Jun 23, 2005 22:38
"Yes," admits Tamina. "I want terribly to go away. But where?"
"Some place where things are light as the breeze. Where things have lost their weight. Where there's no remorse."
"Yes," says Tamina dreamily. "Where things weigh nothing at all."
I worry about my mother. She's begun talking again about leaving, but she does not understand that she must act. I've always hated being thrust into the role of marriage counselor, of psychologist and homemaker. It has always hurt, and for a long time I just ran away from it. I cannot stand to put my heart into my house- does that make sense? I don't want to breathe this air into my body, I don't want my heart to touch these walls. I guard myself. Perhaps too closely.
Helen is such a sensitive woman. She used to create beautiful works of art. I think she wallowed too much in her tortured, artist's soul. Why did she choose my father, knowing that he could never supply her with the emotional support she needs? I look at her and I see what should be a beautiful, radiant, quirky woman... shrunken into herself. Terrified and completely helpless. It is hard for me not to be overcome by pity and disgust. She let life make her into a punching bag.
We have similarities that alarm me. I inherited her flightiness. I don't know if that's what this is all about, though.
More, it is my earliest memories: the fighting. Storming out. I was not even four years old when I began to mediate between mum and dad. Even then, I TRIED so HARD to get my mother to have a BACKBONE. She has to take SOME responsibility for The Way Things Are. Until she does, she cannot make a change. You must own your situation.
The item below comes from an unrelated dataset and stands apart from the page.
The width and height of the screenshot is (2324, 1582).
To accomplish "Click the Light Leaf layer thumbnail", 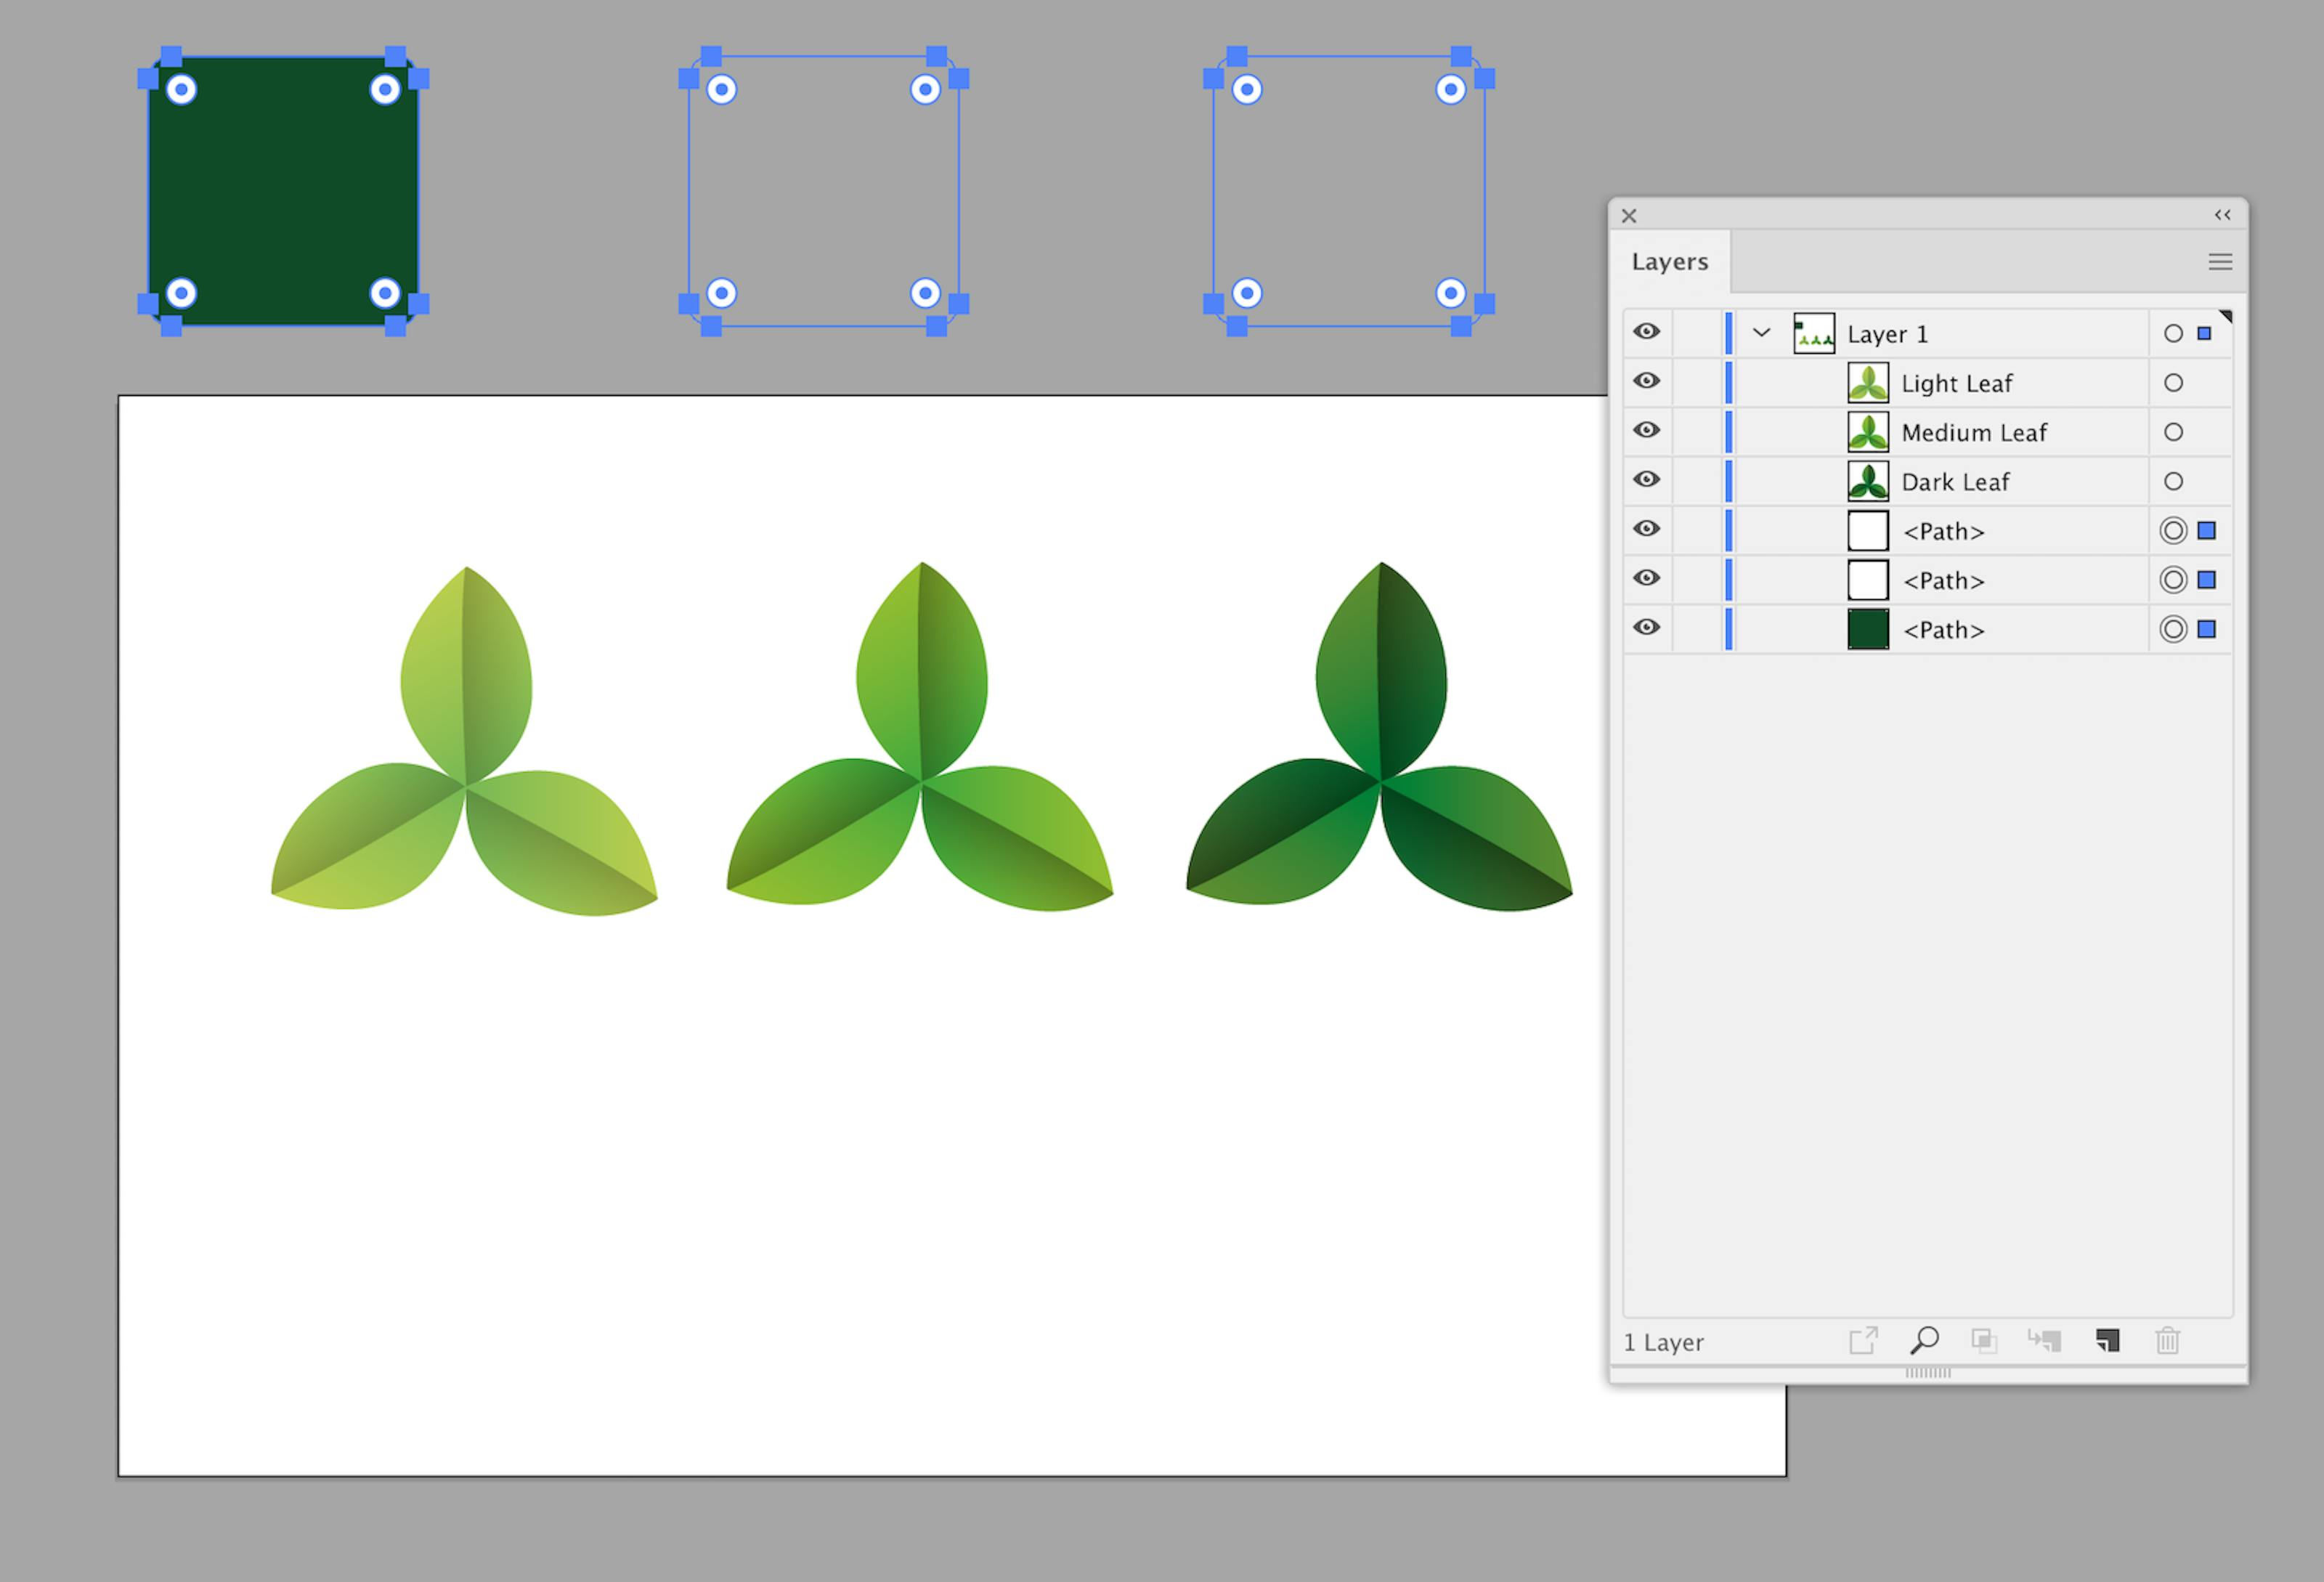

They can treat both of us like shit, but for me it is not so big a deal. They know that after a point, you just don't mess with me; I'll go off. But when it happens to my mum, she just... She'll go off, too, but it's different with her. They don't take her seriously. She used to walk out, sometimes. I remember two occasions distinctly, and they scared me shitless. But they respond with, "That's your mother." And it is because she does not demand their respect. All she talks about is how unhappy they make her. How they suck the life out of her. How they depress her. "Come on, woman!" I joked. "Stand up for yourself! You should get some of your own friends, become involved in something outside the house." "They won't let me."
It's not that my father and brother are these terrible people. My father's a generous, fun loving man. He's got a huge heart. But he's a complete chauvinist, he's emotionally stunted and he's irresponsible. This leads to inconsideration. And he raised my brother to be the same way. I think of them like huge, clunky aberrations. I'm not into crazy woman's lib stuff and I don't consider myself a feminist- there's just a certain amount of respect with which you treat people, particularly those you love. Love and respect should go hand in hand, no? Gender should not even factor into it.
For me, to be beaten down is one thing. I'll take it as long as I can, and if it gets bad enough I fight back. When that happens, I always win. I hate doing it because the after-effects are terrible. But I can take a certain amount of shit, I'm good at laughing it off. It's something entirely different to watch someone work so HARD, to go through so much grief- her father just died, for crying out loud!- and to be unable to help. I can't make her change her life. And I can't change Jonathan or my father. Every single goddamn day, I see the same shit, over and over. I HATE LIVING HERE! God, my brother is just so MEAN to my mom. How can anyone be so... mean? He watches her crumple up, and somehow he manages to take no responsibility at all for the words and actions that caused it. You DON'T treat your mother that way! Are these ties of love and blood completely meaningless?!
Sometimes it seems I'm burning with all of it, like I have a fever.
Our trespasses. Deus exaudinos.
E di mia vita? Che di quella? ... "Credo di mi hai caminare a mia macchina. Adesso." There were times that sort of thing would make me physically sick for days. Now it's just another instance, colliding lines and a forced ricochet. "Trust me, it's for the best."